— Begin —

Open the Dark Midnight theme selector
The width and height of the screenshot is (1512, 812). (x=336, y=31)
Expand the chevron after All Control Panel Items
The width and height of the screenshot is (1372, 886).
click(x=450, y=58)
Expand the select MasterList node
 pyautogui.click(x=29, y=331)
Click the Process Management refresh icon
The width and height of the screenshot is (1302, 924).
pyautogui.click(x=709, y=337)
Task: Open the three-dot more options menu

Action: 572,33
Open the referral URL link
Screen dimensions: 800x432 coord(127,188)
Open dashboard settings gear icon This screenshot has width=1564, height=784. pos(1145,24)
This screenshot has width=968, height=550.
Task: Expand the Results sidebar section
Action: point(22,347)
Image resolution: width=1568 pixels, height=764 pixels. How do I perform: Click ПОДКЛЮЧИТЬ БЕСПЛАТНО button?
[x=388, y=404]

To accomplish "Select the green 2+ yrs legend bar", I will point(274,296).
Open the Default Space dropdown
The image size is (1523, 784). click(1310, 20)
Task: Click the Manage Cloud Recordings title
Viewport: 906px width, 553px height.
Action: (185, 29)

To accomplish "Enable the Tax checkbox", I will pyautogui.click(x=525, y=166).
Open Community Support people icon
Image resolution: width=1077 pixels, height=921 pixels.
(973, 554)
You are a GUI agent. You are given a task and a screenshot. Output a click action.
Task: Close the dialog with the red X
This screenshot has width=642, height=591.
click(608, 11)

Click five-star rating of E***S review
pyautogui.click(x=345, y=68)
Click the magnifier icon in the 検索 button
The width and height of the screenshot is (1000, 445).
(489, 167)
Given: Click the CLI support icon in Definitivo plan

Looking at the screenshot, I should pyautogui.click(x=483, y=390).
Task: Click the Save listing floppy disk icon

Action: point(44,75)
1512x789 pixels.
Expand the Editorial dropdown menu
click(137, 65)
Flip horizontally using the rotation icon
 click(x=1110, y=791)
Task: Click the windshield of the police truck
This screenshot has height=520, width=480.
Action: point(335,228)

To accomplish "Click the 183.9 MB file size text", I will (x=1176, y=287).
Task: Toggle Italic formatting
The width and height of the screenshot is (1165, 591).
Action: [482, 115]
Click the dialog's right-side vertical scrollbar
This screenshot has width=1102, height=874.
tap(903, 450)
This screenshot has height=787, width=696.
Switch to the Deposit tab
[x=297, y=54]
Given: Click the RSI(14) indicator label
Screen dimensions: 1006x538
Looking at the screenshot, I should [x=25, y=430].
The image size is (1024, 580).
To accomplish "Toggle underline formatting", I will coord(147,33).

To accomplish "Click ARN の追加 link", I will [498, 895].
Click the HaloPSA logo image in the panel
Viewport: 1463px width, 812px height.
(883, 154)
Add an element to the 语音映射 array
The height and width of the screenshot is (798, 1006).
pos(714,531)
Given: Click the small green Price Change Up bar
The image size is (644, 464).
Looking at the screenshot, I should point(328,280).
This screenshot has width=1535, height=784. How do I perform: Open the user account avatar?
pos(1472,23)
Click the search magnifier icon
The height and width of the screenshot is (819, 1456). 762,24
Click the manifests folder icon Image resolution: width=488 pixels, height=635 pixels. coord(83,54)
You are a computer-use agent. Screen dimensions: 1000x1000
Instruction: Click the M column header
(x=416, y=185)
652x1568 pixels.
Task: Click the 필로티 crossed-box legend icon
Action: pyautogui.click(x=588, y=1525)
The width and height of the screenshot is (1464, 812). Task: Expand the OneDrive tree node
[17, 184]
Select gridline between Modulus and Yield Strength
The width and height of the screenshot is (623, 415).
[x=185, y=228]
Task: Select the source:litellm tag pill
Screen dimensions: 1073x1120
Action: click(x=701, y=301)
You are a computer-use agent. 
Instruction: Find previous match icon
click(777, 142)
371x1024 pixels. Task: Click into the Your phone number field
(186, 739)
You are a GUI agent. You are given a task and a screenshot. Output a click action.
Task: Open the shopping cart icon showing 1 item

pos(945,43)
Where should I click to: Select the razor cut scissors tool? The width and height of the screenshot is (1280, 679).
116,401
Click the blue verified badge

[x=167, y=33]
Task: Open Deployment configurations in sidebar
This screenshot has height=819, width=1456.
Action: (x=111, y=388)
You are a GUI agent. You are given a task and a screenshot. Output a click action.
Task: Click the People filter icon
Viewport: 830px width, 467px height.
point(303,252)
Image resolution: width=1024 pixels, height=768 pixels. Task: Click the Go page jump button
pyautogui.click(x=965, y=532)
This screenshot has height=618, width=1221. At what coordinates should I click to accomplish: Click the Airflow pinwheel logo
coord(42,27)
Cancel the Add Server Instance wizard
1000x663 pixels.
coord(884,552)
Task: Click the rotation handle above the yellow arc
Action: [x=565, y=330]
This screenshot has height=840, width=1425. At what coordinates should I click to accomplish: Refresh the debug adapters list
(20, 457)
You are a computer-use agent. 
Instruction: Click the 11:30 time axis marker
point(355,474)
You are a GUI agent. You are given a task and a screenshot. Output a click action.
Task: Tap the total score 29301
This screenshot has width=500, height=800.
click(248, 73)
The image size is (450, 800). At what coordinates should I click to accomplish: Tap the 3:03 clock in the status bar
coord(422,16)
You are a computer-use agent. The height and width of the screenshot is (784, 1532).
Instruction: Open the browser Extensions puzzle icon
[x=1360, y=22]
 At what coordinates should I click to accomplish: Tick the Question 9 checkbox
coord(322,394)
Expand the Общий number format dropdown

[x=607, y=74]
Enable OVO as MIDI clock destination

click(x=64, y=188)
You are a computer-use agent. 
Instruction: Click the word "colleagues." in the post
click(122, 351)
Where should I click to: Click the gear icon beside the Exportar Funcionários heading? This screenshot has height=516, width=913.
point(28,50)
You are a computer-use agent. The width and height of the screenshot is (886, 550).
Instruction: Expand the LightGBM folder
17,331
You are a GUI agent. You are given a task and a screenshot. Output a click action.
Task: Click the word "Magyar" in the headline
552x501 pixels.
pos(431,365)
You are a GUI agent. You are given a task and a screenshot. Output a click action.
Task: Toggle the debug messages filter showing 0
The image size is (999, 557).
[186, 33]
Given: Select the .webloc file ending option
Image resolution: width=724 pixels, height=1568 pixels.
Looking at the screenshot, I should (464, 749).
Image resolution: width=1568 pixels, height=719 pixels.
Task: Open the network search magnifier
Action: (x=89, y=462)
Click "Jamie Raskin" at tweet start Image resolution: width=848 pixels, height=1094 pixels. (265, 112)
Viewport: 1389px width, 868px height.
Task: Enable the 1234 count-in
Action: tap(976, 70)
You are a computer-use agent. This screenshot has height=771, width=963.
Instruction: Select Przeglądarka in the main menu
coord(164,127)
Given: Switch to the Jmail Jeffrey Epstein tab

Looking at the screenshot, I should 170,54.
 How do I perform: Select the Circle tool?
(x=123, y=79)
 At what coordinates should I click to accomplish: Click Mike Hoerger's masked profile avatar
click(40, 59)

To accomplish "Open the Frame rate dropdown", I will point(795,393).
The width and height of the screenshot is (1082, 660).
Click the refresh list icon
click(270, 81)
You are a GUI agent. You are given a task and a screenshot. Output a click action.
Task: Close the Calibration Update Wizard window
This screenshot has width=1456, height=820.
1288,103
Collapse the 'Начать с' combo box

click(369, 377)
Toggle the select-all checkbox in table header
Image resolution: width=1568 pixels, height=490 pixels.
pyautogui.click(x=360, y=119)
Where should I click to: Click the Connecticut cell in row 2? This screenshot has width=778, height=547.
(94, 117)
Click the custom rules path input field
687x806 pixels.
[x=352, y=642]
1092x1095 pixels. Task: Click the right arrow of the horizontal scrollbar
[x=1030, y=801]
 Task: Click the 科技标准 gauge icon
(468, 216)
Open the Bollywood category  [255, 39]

— End —

* **PROBLEM REQUIREMENTS**: Rewrite all the records above, swapping "GUI agent" for "GUI assistant" and leaving everything else unchanged.

* **FULL SOLUTION**:
Open the Dark Midnight theme selector
The width and height of the screenshot is (1512, 812). (x=336, y=31)
Expand the chevron after All Control Panel Items
The width and height of the screenshot is (1372, 886).
click(x=450, y=58)
Expand the select MasterList node
 pyautogui.click(x=29, y=331)
Click the Process Management refresh icon
The width and height of the screenshot is (1302, 924).
pyautogui.click(x=709, y=337)
Task: Open the three-dot more options menu

Action: 572,33
Open the referral URL link
Screen dimensions: 800x432 coord(127,188)
Open dashboard settings gear icon This screenshot has width=1564, height=784. pos(1145,24)
This screenshot has width=968, height=550.
Task: Expand the Results sidebar section
Action: point(22,347)
Image resolution: width=1568 pixels, height=764 pixels. How do I perform: Click ПОДКЛЮЧИТЬ БЕСПЛАТНО button?
[x=388, y=404]

To accomplish "Select the green 2+ yrs legend bar", I will point(274,296).
Open the Default Space dropdown
The image size is (1523, 784). click(1310, 20)
Task: Click the Manage Cloud Recordings title
Viewport: 906px width, 553px height.
Action: (185, 29)

To accomplish "Enable the Tax checkbox", I will pyautogui.click(x=525, y=166).
Open Community Support people icon
Image resolution: width=1077 pixels, height=921 pixels.
(973, 554)
You are a GUI assistant. You are given a task and a screenshot. Output a click action.
Task: Close the dialog with the red X
This screenshot has width=642, height=591.
click(608, 11)

Click five-star rating of E***S review
pyautogui.click(x=345, y=68)
Click the magnifier icon in the 検索 button
The width and height of the screenshot is (1000, 445).
(489, 167)
Given: Click the CLI support icon in Definitivo plan

Looking at the screenshot, I should pyautogui.click(x=483, y=390).
Task: Click the Save listing floppy disk icon

Action: point(44,75)
1512x789 pixels.
Expand the Editorial dropdown menu
click(137, 65)
Flip horizontally using the rotation icon
 click(x=1110, y=791)
Task: Click the windshield of the police truck
This screenshot has height=520, width=480.
Action: point(335,228)

To accomplish "Click the 183.9 MB file size text", I will (x=1176, y=287).
Task: Toggle Italic formatting
The width and height of the screenshot is (1165, 591).
Action: [482, 115]
Click the dialog's right-side vertical scrollbar
This screenshot has width=1102, height=874.
tap(903, 450)
This screenshot has height=787, width=696.
Switch to the Deposit tab
[x=297, y=54]
Given: Click the RSI(14) indicator label
Screen dimensions: 1006x538
Looking at the screenshot, I should [x=25, y=430].
The image size is (1024, 580).
To accomplish "Toggle underline formatting", I will coord(147,33).

To accomplish "Click ARN の追加 link", I will [498, 895].
Click the HaloPSA logo image in the panel
Viewport: 1463px width, 812px height.
(883, 154)
Add an element to the 语音映射 array
The height and width of the screenshot is (798, 1006).
pos(714,531)
Given: Click the small green Price Change Up bar
The image size is (644, 464).
Looking at the screenshot, I should point(328,280).
This screenshot has width=1535, height=784. How do I perform: Open the user account avatar?
pos(1472,23)
Click the search magnifier icon
The height and width of the screenshot is (819, 1456). 762,24
Click the manifests folder icon Image resolution: width=488 pixels, height=635 pixels. coord(83,54)
You are a computer-use agent. Screen dimensions: 1000x1000
Instruction: Click the M column header
(x=416, y=185)
652x1568 pixels.
Task: Click the 필로티 crossed-box legend icon
Action: pyautogui.click(x=588, y=1525)
The width and height of the screenshot is (1464, 812). Task: Expand the OneDrive tree node
[17, 184]
Select gridline between Modulus and Yield Strength
The width and height of the screenshot is (623, 415).
[x=185, y=228]
Task: Select the source:litellm tag pill
Screen dimensions: 1073x1120
Action: click(x=701, y=301)
You are a computer-use agent. 
Instruction: Find previous match icon
click(777, 142)
371x1024 pixels. Task: Click into the Your phone number field
(186, 739)
You are a GUI assistant. You are given a task and a screenshot. Output a click action.
Task: Open the shopping cart icon showing 1 item

pos(945,43)
Where should I click to: Select the razor cut scissors tool? The width and height of the screenshot is (1280, 679).
116,401
Click the blue verified badge

[x=167, y=33]
Task: Open Deployment configurations in sidebar
This screenshot has height=819, width=1456.
Action: (x=111, y=388)
You are a GUI assistant. You are given a task and a screenshot. Output a click action.
Task: Click the People filter icon
Viewport: 830px width, 467px height.
point(303,252)
Image resolution: width=1024 pixels, height=768 pixels. Task: Click the Go page jump button
pyautogui.click(x=965, y=532)
This screenshot has height=618, width=1221. At what coordinates should I click to accomplish: Click the Airflow pinwheel logo
coord(42,27)
Cancel the Add Server Instance wizard
1000x663 pixels.
coord(884,552)
Task: Click the rotation handle above the yellow arc
Action: [x=565, y=330]
This screenshot has height=840, width=1425. At what coordinates should I click to accomplish: Refresh the debug adapters list
(20, 457)
You are a computer-use agent. 
Instruction: Click the 11:30 time axis marker
point(355,474)
You are a GUI assistant. You are given a task and a screenshot. Output a click action.
Task: Tap the total score 29301
This screenshot has width=500, height=800.
click(248, 73)
The image size is (450, 800). At what coordinates should I click to accomplish: Tap the 3:03 clock in the status bar
coord(422,16)
You are a computer-use agent. The height and width of the screenshot is (784, 1532).
Instruction: Open the browser Extensions puzzle icon
[x=1360, y=22]
 At what coordinates should I click to accomplish: Tick the Question 9 checkbox
coord(322,394)
Expand the Общий number format dropdown

[x=607, y=74]
Enable OVO as MIDI clock destination

click(x=64, y=188)
You are a computer-use agent. 
Instruction: Click the word "colleagues." in the post
click(122, 351)
Where should I click to: Click the gear icon beside the Exportar Funcionários heading? This screenshot has height=516, width=913.
point(28,50)
You are a computer-use agent. The width and height of the screenshot is (886, 550).
Instruction: Expand the LightGBM folder
17,331
You are a GUI assistant. You are given a task and a screenshot. Output a click action.
Task: Click the word "Magyar" in the headline
552x501 pixels.
pos(431,365)
You are a GUI assistant. You are given a task and a screenshot. Output a click action.
Task: Toggle the debug messages filter showing 0
The image size is (999, 557).
[186, 33]
Given: Select the .webloc file ending option
Image resolution: width=724 pixels, height=1568 pixels.
Looking at the screenshot, I should (464, 749).
Image resolution: width=1568 pixels, height=719 pixels.
Task: Open the network search magnifier
Action: (x=89, y=462)
Click "Jamie Raskin" at tweet start Image resolution: width=848 pixels, height=1094 pixels. (265, 112)
Viewport: 1389px width, 868px height.
Task: Enable the 1234 count-in
Action: tap(976, 70)
You are a computer-use agent. This screenshot has height=771, width=963.
Instruction: Select Przeglądarka in the main menu
coord(164,127)
Given: Switch to the Jmail Jeffrey Epstein tab

Looking at the screenshot, I should 170,54.
 How do I perform: Select the Circle tool?
(x=123, y=79)
 At what coordinates should I click to accomplish: Click Mike Hoerger's masked profile avatar
click(40, 59)

To accomplish "Open the Frame rate dropdown", I will point(795,393).
The width and height of the screenshot is (1082, 660).
Click the refresh list icon
click(270, 81)
You are a GUI assistant. You are given a task and a screenshot. Output a click action.
Task: Close the Calibration Update Wizard window
This screenshot has width=1456, height=820.
1288,103
Collapse the 'Начать с' combo box

click(369, 377)
Toggle the select-all checkbox in table header
Image resolution: width=1568 pixels, height=490 pixels.
pyautogui.click(x=360, y=119)
Where should I click to: Click the Connecticut cell in row 2? This screenshot has width=778, height=547.
(94, 117)
Click the custom rules path input field
687x806 pixels.
[x=352, y=642]
1092x1095 pixels. Task: Click the right arrow of the horizontal scrollbar
[x=1030, y=801]
 Task: Click the 科技标准 gauge icon
(468, 216)
Open the Bollywood category  [255, 39]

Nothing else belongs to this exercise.